He turned and walked quickly to his car. "They call me Batman," he said, looked at Clara one last time before stepping into the car.
Clara made a split second decision. She decided that this man was a hero, just like what Lana was trying to talk her into becoming. She floated into the air a few feet off the ground. Batman, or rather Bruce Wayne, as Clara reminded herself, wasn't as surprised about that as he had been when she'd guessed who he was. He stood, one foot in the car, one on the ground, his gloved hands resting on the top of the car door.
She floated forward until she was directly above the hood of his car. "Don't worry, Mr. Wayne. I'll keep your secret if you keep mine."
He didn't say anything, but Clara saw those sharp, dark eyes that Lois had so admired look directly into hers. The look only lasted a moment. And then he finished stepping into the car, started it, and drove off.
Police sirens were beginning to fill the air. Clara decided it was time to leave. She looked at the Ripper one last time. He was still laying on the ground, unconscious. She looked for the hooker, but couldn't see her. I hope the cat woman is going to be okay, Clara thought to herself.
She decided to fly home from Gotham City and file the story immediately, so that she would be the first to have it. When she got to Metropolis, it was almost three o'clock in the morning. Perry White was not in the building, and besides, the story was fresh. By the time it made it into the next issue of Newstime, it would be old news.
Instead, Clara spent nearly twenty minutes trying to convince the Daily Planet assistant national editor to hold the presses and reformat part of the front page for her story. She told them about Mr. White's proposal to her. The city editor called a friend in Gotham and confirmed that the police did indeed just arrest a suspect in the Ripper killings.
The front page of the morning edition of the Daily Planet read "Gotham Ripper Caught." The byline read "Story by Clara Kent, Newstime reporter." Clara had left out some of the details, but still felt that it was a good story.

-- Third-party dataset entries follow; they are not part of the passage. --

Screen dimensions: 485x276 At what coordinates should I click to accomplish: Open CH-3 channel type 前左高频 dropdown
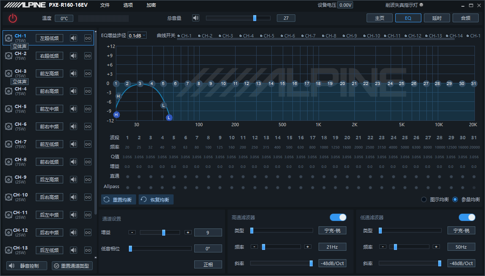(49, 74)
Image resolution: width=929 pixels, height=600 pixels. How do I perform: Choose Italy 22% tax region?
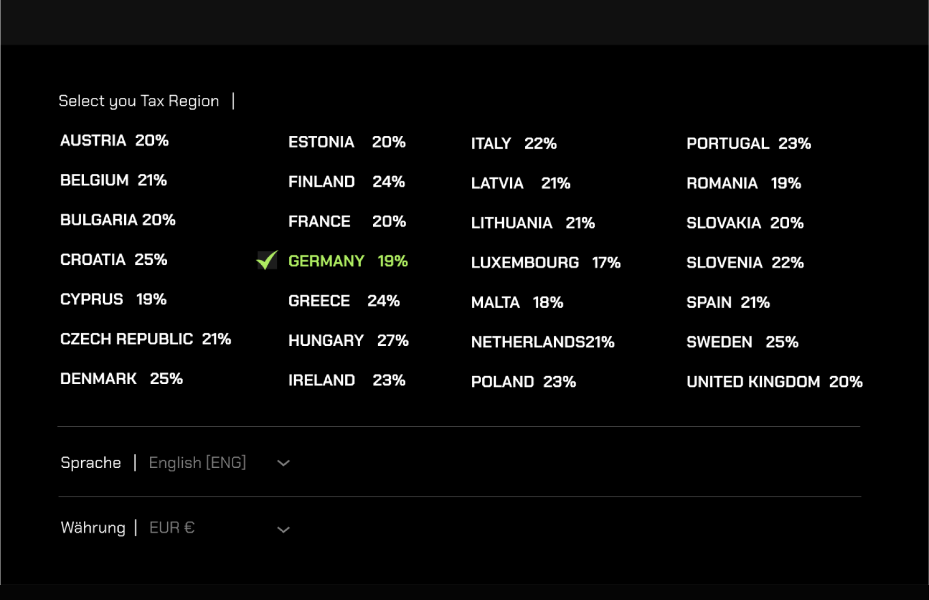click(513, 144)
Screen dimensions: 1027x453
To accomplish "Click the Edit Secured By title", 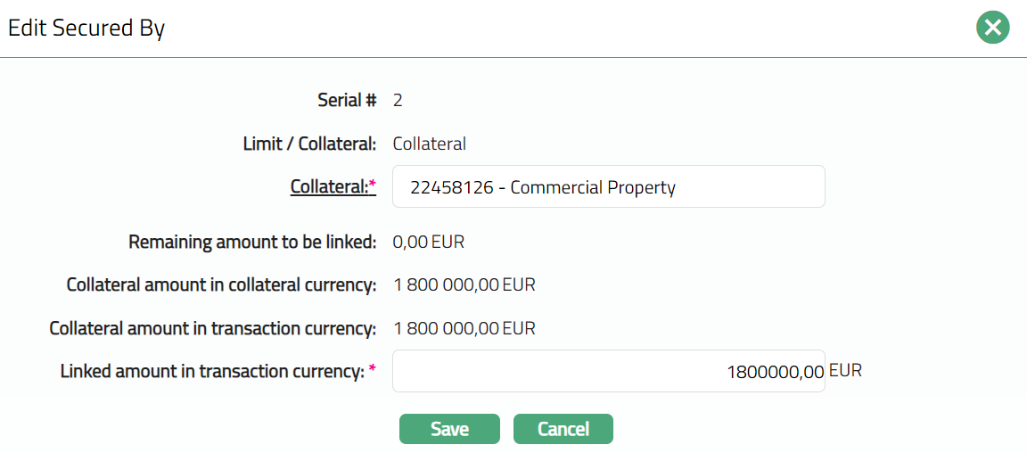I will 86,29.
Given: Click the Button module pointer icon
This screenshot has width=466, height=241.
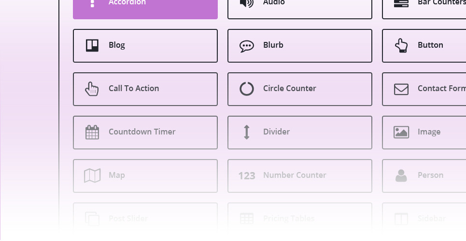Looking at the screenshot, I should pyautogui.click(x=401, y=45).
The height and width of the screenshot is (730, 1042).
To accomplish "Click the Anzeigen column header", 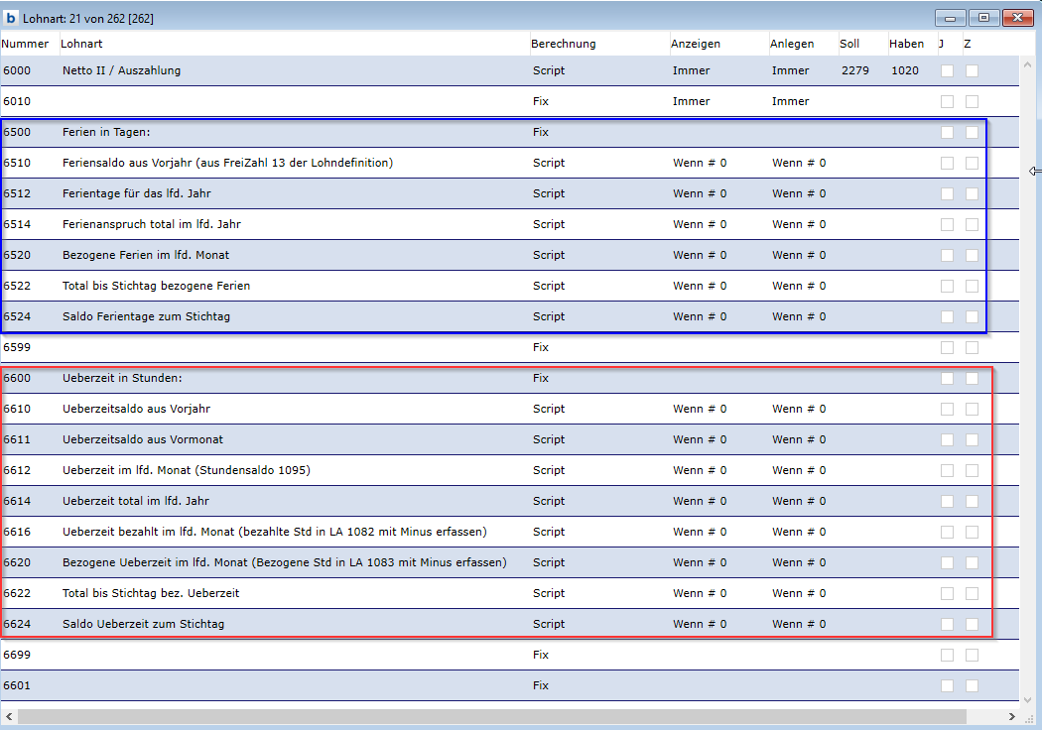I will tap(696, 44).
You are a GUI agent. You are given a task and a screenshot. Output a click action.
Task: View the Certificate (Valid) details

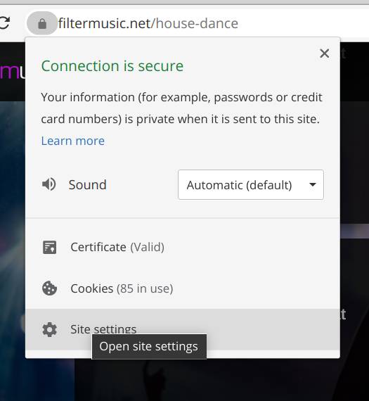(183, 248)
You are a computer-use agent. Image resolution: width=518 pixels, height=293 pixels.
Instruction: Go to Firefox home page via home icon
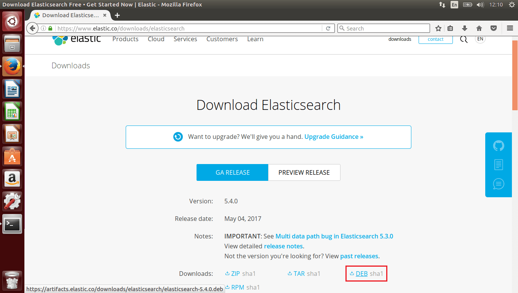click(x=479, y=28)
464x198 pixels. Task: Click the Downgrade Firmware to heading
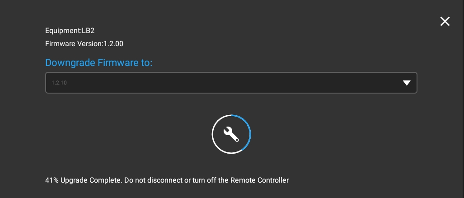point(99,62)
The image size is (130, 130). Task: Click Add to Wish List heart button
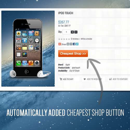[x=94, y=79]
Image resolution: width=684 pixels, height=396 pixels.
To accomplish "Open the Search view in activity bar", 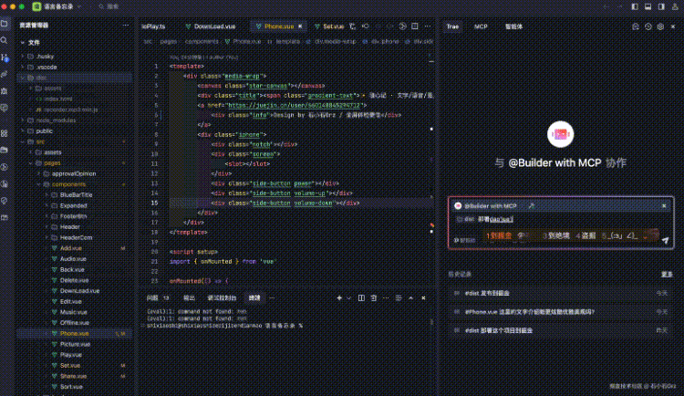I will [x=5, y=40].
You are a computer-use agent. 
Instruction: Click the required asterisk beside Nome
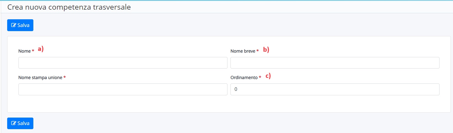coord(33,51)
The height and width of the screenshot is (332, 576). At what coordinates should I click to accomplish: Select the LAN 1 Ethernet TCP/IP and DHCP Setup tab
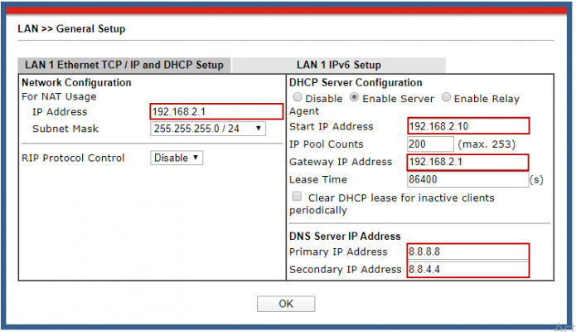[123, 65]
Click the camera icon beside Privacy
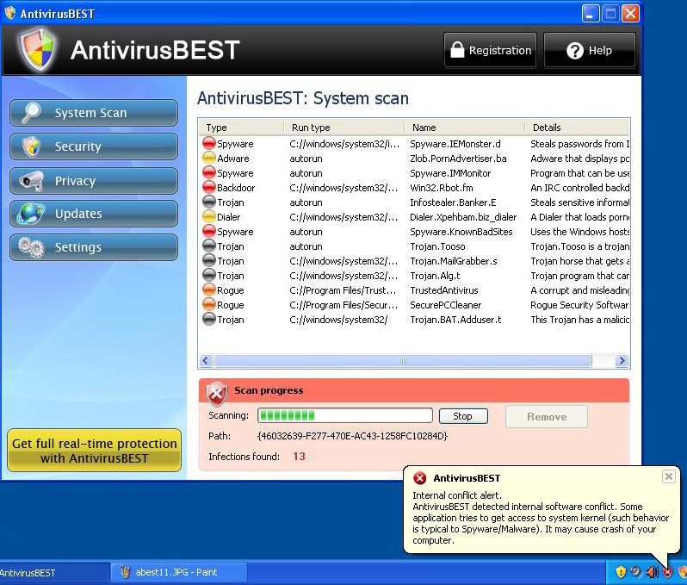Viewport: 687px width, 585px height. click(32, 181)
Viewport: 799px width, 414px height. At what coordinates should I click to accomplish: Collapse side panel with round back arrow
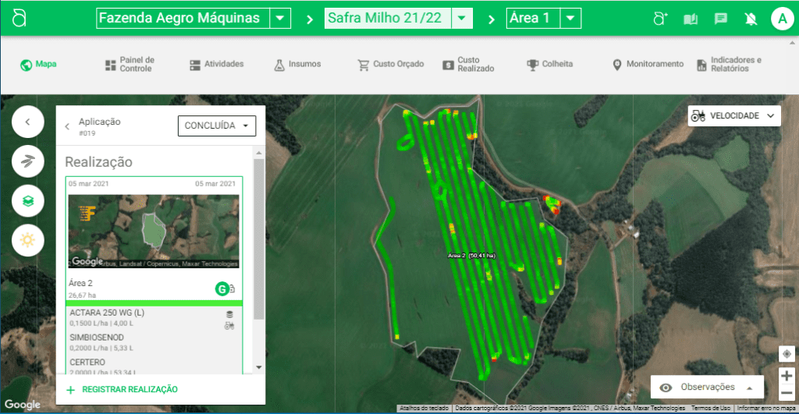click(x=28, y=122)
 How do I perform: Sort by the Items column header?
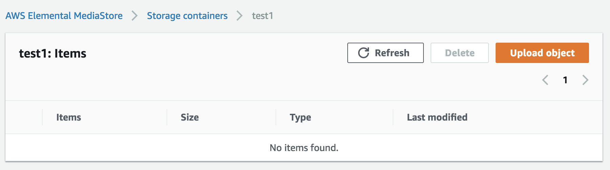(x=69, y=117)
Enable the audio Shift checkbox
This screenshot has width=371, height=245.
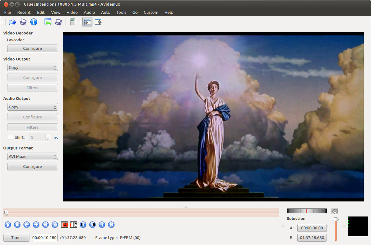pyautogui.click(x=10, y=138)
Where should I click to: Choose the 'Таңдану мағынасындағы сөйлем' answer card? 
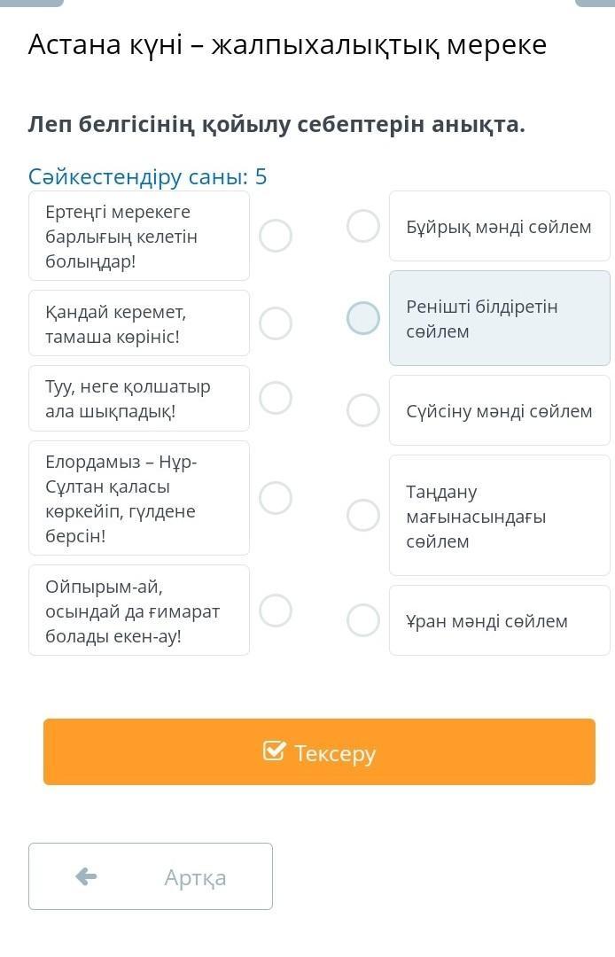click(499, 515)
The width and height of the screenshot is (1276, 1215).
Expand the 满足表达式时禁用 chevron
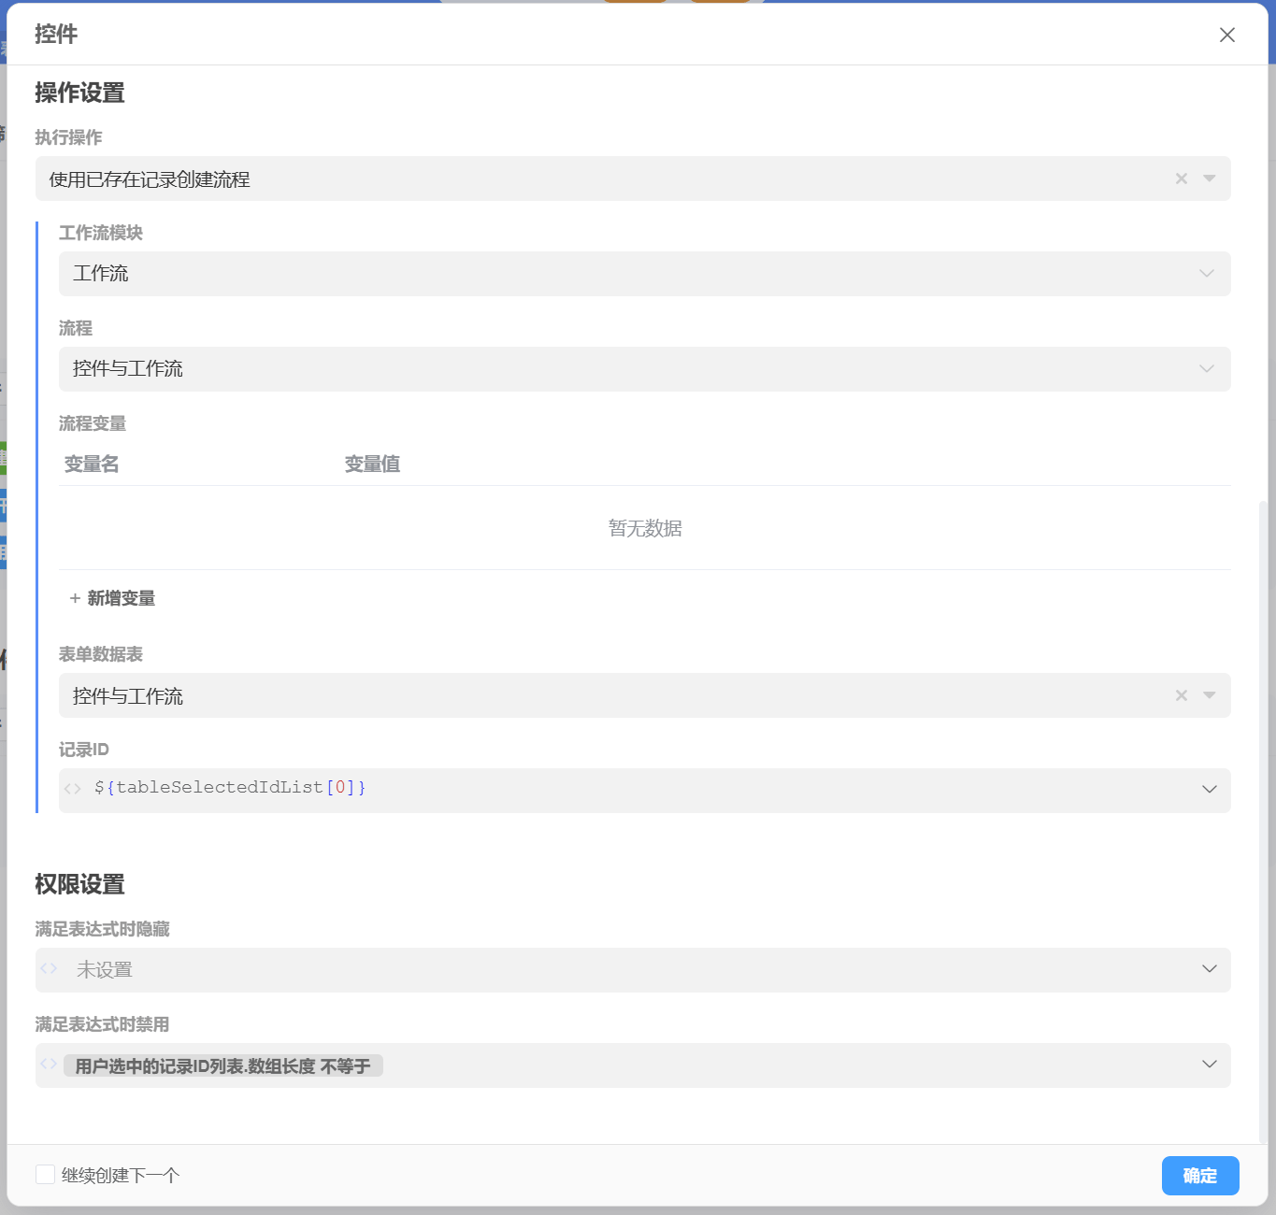coord(1209,1065)
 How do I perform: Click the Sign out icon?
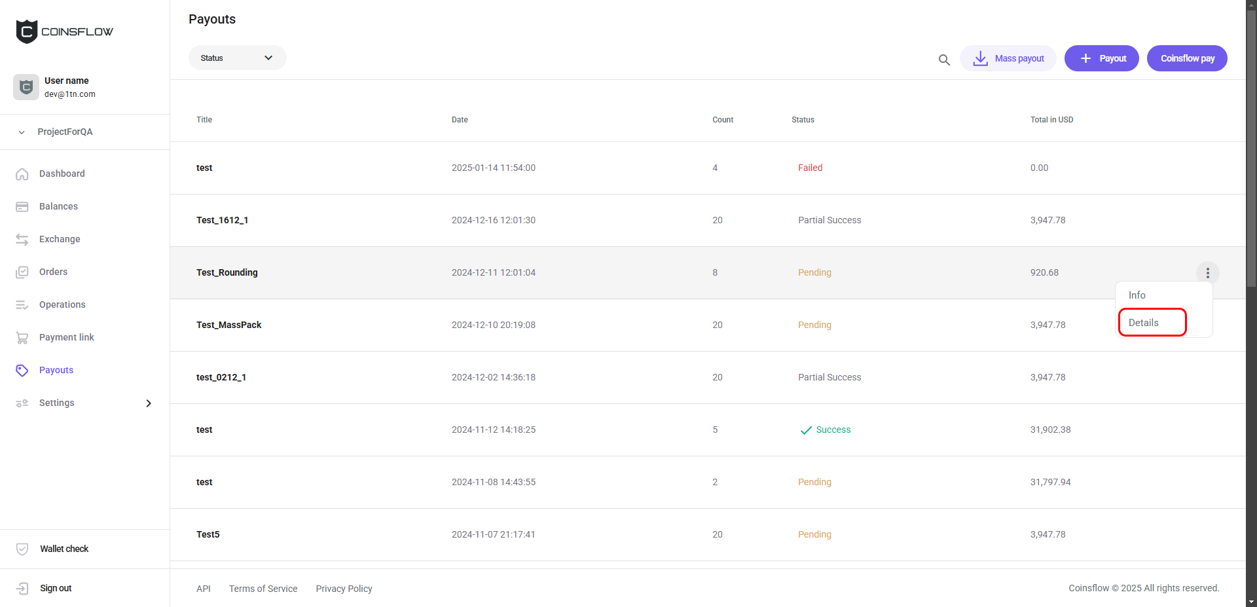click(x=22, y=589)
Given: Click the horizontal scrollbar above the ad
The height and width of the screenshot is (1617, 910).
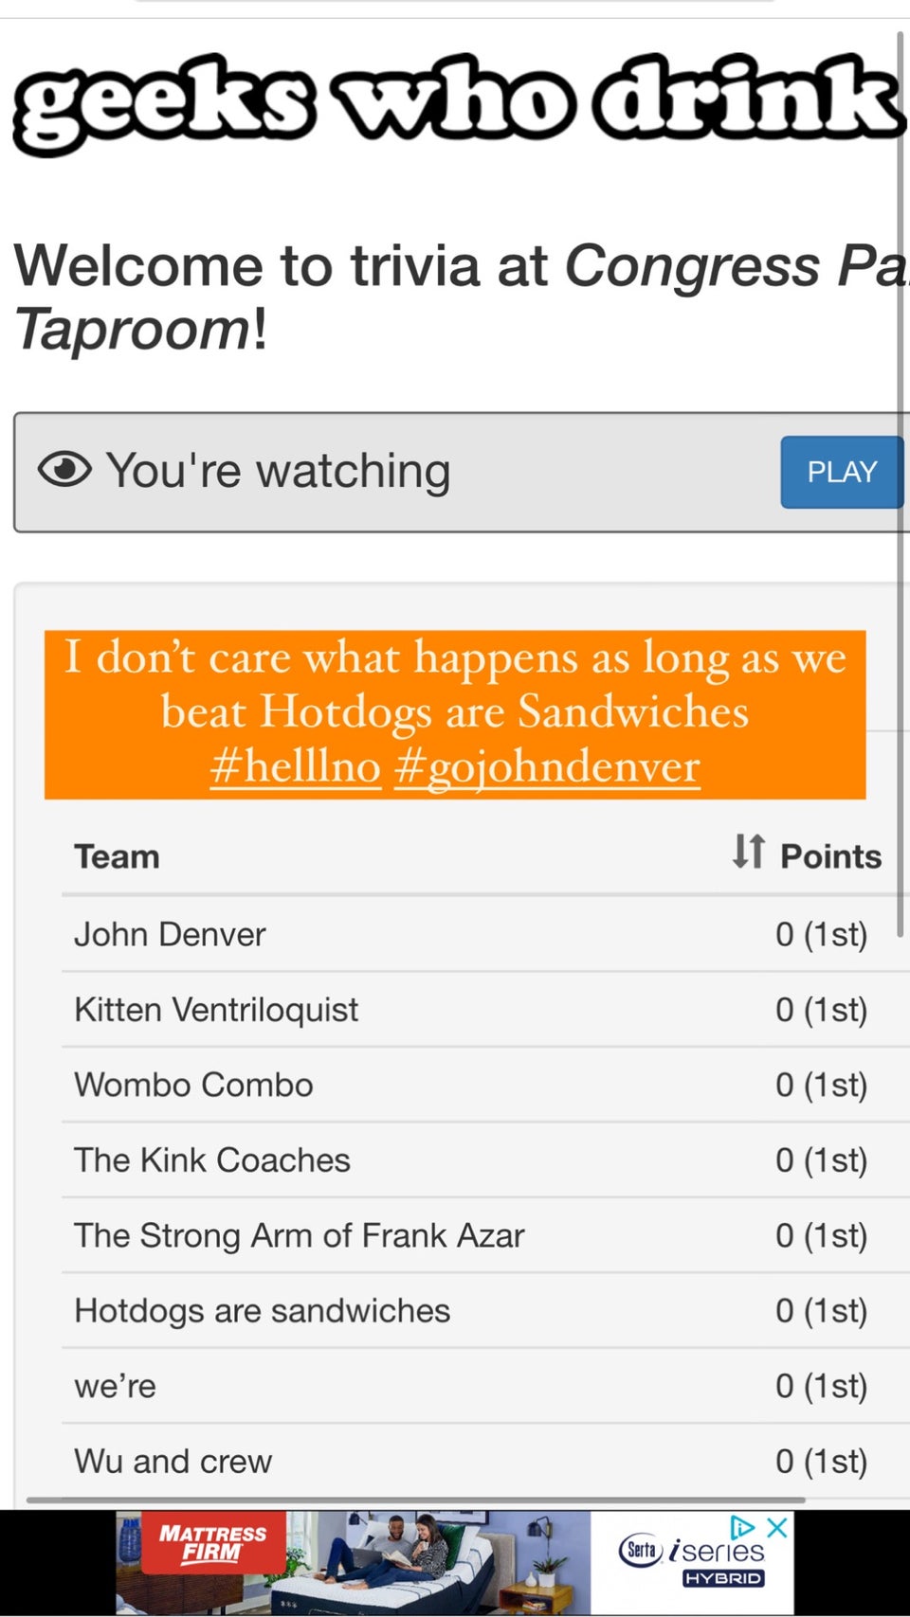Looking at the screenshot, I should click(416, 1500).
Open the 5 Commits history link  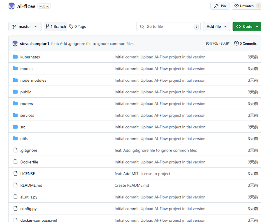pos(245,43)
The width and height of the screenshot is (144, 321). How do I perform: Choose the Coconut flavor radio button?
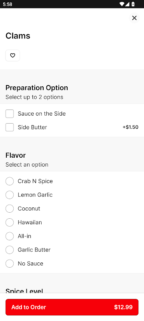tap(10, 209)
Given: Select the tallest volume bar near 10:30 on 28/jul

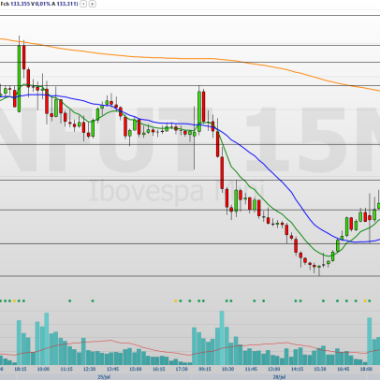Looking at the screenshot, I should point(222,338).
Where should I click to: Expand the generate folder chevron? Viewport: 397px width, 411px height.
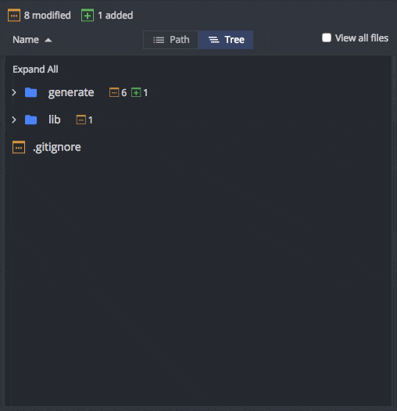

Clara sat on the floor outside Perry White's office until he showed up for work at seven o'clock. He seemed surprised to find the young woman waiting there. He was more surprised when he read the front page of the Planet Clara handed him.
All he said was, "Good work, kid. Your desk is over there."
Part Three
It was Clara's first story meeting. As typically happens every Monday, with the current issue of the magazine going to press, the editorial staff and some of the writers get together to discuss ideas for the next issue.
The content of many of the articles for Newstime, such as the commentary and editorial columns are determined by the individual columnists. Other parts of the magazine, like the national and international news coverage, are dictated by the events in the world and nation that week. Only a small section of the magazine was under the discretion of the editorial staff.
Perry White, being the editor-in-chief, had called the meeting. Clara sat next to Lois, who was already in the conference room. A tall, muscular blonde young man walked in. He wore a tank top and shorts, with neon green sunglasses perched on this forehead. The outfit displayed his physique for all to see.
"Hey, Lois," the newcomer said, "How's life?"
"Fine, dude," Lois mimicked the blonde man's effected California accent.
"Who's the new babe?"
"This is Clara," Lois answered. "Clara, this is Jim Olson, a photographer for the Planet."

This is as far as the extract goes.